Yes. So, Michael. This is Chris Primiano. So when it comes to Europe. I think that we're unlikely to be a sort of fully integrated pharmaceutical company at the point that we would expect to and hope to be launching selinexor, so that a partner may be the right choice for us in Europe. But it's not the best choice strategically to just expect that the right partnership is going to be formed at the time that we would like to have it. So we're continuing to prepare to build that commercial infrastructure and to do the right things to set the groundwork to commercialize in a way other than with a partner if necessary, but we certainly view a partner as an appropriate avenue for commercializing selinexor in Europe.
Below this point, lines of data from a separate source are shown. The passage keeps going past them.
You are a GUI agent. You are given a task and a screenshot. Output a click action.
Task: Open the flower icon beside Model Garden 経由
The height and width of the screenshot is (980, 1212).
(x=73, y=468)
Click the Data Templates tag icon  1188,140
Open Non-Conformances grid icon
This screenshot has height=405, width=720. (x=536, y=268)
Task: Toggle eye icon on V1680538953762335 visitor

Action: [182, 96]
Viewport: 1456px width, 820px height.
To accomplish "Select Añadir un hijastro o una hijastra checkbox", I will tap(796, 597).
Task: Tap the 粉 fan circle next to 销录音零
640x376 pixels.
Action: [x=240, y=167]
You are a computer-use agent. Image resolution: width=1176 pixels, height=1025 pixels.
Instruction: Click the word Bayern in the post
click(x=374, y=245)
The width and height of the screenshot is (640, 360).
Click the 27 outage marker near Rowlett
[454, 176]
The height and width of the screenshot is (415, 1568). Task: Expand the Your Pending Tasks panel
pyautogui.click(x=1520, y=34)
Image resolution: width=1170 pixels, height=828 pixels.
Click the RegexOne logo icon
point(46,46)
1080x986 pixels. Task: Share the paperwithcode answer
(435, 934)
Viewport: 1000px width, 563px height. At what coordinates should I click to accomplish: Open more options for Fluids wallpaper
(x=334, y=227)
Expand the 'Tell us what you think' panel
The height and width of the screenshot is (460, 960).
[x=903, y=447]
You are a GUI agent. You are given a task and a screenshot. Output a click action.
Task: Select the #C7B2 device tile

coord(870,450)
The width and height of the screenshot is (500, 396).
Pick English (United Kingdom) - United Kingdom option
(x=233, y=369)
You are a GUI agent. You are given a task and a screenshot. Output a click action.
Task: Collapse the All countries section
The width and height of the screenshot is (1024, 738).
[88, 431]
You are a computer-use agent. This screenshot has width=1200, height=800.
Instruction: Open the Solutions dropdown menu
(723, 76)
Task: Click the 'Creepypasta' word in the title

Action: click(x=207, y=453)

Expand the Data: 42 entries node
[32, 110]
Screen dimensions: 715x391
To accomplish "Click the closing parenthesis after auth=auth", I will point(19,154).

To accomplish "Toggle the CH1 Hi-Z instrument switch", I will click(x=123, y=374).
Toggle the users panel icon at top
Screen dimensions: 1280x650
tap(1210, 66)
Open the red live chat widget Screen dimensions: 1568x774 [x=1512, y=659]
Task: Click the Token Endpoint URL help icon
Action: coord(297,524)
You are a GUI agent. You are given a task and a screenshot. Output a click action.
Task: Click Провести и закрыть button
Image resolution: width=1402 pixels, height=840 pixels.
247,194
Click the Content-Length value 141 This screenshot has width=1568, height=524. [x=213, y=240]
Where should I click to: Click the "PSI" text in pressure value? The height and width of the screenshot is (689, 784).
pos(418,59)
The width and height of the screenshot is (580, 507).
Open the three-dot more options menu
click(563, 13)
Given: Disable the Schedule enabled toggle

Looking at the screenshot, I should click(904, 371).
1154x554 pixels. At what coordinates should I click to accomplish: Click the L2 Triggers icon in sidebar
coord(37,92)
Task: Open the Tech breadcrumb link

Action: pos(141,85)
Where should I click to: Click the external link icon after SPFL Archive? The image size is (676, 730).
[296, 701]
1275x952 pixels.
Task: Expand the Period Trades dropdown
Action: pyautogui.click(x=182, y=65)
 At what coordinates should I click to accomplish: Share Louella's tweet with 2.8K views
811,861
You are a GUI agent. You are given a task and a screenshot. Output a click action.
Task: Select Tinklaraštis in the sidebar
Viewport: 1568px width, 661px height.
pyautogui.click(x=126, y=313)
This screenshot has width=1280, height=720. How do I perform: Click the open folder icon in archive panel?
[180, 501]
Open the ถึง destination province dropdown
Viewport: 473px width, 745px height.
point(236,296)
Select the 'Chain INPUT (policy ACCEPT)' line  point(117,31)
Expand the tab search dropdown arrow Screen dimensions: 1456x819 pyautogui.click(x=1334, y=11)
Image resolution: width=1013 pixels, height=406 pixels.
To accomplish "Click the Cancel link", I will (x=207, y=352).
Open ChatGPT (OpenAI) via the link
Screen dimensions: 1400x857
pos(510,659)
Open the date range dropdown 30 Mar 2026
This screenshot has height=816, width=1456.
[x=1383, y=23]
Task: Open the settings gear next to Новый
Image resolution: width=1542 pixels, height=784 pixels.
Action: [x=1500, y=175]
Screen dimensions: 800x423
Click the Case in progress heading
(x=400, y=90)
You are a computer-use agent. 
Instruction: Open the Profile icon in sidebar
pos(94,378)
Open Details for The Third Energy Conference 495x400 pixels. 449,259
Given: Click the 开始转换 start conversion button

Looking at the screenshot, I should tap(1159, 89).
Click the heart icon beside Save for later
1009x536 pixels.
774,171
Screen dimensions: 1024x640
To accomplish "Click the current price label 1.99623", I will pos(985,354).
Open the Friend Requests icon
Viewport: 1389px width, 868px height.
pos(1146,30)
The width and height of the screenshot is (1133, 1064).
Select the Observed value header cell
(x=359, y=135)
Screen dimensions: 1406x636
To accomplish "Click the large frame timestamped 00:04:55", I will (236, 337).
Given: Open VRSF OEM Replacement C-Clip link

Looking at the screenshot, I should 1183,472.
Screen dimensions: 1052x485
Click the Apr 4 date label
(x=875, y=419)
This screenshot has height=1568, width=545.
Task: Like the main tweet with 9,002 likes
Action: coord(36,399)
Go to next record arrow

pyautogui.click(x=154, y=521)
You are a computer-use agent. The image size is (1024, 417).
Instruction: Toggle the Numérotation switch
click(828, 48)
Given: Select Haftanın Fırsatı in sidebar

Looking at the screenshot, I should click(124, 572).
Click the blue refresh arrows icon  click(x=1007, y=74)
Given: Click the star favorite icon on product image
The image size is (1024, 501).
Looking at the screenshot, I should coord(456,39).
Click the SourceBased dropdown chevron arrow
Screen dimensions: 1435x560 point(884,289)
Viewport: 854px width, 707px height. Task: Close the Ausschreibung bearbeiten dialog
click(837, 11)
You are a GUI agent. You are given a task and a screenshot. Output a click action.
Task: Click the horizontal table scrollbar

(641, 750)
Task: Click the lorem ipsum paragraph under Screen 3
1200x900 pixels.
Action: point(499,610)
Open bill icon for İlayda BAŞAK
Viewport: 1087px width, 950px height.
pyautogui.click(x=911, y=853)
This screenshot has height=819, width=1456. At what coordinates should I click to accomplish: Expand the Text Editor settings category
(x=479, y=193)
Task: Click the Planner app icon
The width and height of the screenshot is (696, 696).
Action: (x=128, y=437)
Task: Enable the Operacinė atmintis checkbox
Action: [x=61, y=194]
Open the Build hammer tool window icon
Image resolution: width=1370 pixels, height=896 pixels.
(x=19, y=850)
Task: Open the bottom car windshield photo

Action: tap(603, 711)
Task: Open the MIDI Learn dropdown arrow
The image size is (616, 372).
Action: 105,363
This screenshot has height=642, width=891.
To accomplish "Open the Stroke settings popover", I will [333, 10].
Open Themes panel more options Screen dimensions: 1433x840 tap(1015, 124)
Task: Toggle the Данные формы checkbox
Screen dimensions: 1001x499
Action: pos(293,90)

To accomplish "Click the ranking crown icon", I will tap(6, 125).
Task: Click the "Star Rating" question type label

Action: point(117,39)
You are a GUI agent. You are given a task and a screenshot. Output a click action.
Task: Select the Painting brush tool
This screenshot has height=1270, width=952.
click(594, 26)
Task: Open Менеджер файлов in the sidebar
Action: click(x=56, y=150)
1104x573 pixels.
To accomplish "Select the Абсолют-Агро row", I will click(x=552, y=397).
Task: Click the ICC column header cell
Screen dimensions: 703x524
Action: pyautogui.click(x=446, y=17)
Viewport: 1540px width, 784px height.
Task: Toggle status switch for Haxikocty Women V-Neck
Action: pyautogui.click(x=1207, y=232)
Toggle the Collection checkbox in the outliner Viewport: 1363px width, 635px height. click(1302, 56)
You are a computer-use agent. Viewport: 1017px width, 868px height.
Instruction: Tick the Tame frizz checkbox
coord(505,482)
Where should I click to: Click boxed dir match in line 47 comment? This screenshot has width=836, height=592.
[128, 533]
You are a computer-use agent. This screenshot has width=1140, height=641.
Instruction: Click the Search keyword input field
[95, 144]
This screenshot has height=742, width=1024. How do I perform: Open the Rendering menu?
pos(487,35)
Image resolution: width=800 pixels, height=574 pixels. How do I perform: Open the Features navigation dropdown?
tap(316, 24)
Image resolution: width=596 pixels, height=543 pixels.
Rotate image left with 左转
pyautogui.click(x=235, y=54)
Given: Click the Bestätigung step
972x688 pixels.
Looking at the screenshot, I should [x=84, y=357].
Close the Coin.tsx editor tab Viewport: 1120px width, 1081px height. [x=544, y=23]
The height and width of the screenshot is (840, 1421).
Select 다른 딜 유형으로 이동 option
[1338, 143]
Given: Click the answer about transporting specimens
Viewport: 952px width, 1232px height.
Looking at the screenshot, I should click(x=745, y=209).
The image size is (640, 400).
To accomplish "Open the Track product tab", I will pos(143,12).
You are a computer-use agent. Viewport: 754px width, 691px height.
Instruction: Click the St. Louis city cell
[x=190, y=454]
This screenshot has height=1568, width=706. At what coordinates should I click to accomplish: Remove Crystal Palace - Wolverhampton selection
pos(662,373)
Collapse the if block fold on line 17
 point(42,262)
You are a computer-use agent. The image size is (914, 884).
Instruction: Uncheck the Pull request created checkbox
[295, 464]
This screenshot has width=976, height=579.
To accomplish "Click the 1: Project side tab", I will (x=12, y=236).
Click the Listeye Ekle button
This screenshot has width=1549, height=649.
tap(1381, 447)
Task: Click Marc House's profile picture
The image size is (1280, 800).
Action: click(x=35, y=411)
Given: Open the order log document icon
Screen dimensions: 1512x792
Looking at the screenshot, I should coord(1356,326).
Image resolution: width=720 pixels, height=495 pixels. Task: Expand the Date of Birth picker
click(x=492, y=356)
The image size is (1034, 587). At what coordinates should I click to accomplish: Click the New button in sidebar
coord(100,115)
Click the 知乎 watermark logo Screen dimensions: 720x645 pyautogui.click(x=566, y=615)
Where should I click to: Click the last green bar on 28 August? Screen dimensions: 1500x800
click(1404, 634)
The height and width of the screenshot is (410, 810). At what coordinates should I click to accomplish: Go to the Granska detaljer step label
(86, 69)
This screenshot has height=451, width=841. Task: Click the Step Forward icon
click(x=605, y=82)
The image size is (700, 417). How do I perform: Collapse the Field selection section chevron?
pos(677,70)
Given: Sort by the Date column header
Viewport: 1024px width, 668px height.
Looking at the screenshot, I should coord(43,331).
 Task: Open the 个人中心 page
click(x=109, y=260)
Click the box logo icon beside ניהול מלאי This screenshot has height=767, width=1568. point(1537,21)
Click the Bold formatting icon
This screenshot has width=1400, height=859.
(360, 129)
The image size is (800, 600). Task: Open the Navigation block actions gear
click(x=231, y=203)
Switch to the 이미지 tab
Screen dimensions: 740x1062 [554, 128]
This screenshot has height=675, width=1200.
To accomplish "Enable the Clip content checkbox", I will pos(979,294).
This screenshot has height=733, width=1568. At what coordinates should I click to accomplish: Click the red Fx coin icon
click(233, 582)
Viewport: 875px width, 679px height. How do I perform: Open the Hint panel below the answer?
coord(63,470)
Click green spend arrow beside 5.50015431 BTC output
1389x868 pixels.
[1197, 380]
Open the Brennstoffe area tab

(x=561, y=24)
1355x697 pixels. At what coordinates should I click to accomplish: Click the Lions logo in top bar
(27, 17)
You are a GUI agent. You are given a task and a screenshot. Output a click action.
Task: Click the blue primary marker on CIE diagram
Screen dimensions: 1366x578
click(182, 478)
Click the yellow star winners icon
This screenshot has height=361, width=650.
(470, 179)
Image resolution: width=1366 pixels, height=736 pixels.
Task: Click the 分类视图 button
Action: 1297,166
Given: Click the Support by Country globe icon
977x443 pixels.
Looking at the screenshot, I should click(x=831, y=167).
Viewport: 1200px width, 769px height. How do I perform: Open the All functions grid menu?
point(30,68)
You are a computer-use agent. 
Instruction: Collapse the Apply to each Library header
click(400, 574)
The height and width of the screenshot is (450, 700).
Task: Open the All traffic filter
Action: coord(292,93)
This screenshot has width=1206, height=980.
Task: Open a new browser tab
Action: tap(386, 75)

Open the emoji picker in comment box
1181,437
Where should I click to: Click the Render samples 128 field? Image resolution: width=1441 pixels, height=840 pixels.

Our next question comes from the line of Mara Goldstein with Cantor Fitzgerald. Your line is now open.

Just to follow up on that last question. What would be the timing for a regulatory then submission in the EU if you do not have a partner at the time that you're ready to make that submission?

Michael?

Which - yes, which submission, sorry, are you speaking about?

The European...

For Europe. For your first - yes...

Yes, so there's a couple of points. One is that both STORM and SADAL are being conducted in Europe as well as in the U.S. Both of those are obviously single-arm trials and would be potentially submitted for conditional approval in Europe. The timing for them would be a bit after the U.S. submissions would be made and pending scientific advice discussions, including the results into Europe, so we could be in Europe in mid-'19 with the STORM plan. BOSTON would be about a year later-or-so.

And then, just - can you just remind us on 8602, what would your anticipation be of the clinical differentiation between 8602 and selinexor?

Sharon will take that.

So just a reminder, 8602 is another - is a second-generation next SINE inhibitor with minimal well penetration, and what we see and reported in the abstract that it has still marked activity but improved tolerability. And - but its activity is taking a different course. What we believe is, obviously, for all the diseases that are related with - to brain tumors or that there is a chance for brain metastasis, selinexor will be developing in these indications of course him and solid tumors. In addition, selinexor seems to be a better partner for the immunotherapy drug as it allows for the immune system - it doesn't arrest the immune system with the once-weekly dosing if we are using in combination. For other combinations with the mark's profile in terms of tolerability of 8602, we will develop it in combination with other drugs that have a very good tolerability profile in indication - in solid tumors and potentially some indication on this space?

[Operator Instructions] Our next question comes from the line of David Nierengarten with Wedbush. Your line is now open.

I just had a - maybe an earlier-stage question on selinexor. Have you looked at combinations at preclinically? And with any of the BCMA antibodies or constructs - anticipating future drug development there on that side?

We haven't done those combinations yet, but we are looking to look into do them.

I'm showing no further questions in queue at this time. I'd like to turn the call back over to Dr. Kauffman for any closing remarks.

Just want to thank you listening to today's call, and we apologize for slight interrupt. We look forward to seeing many of you at ASH at our data presentations - events. Details for that event will be going out shortly and have a good day. Bye, bye.

Ladies and gentlemen, thank you for your participation in today's conference. This concludes the program, and you may now disconnect. Everyone, have a great day.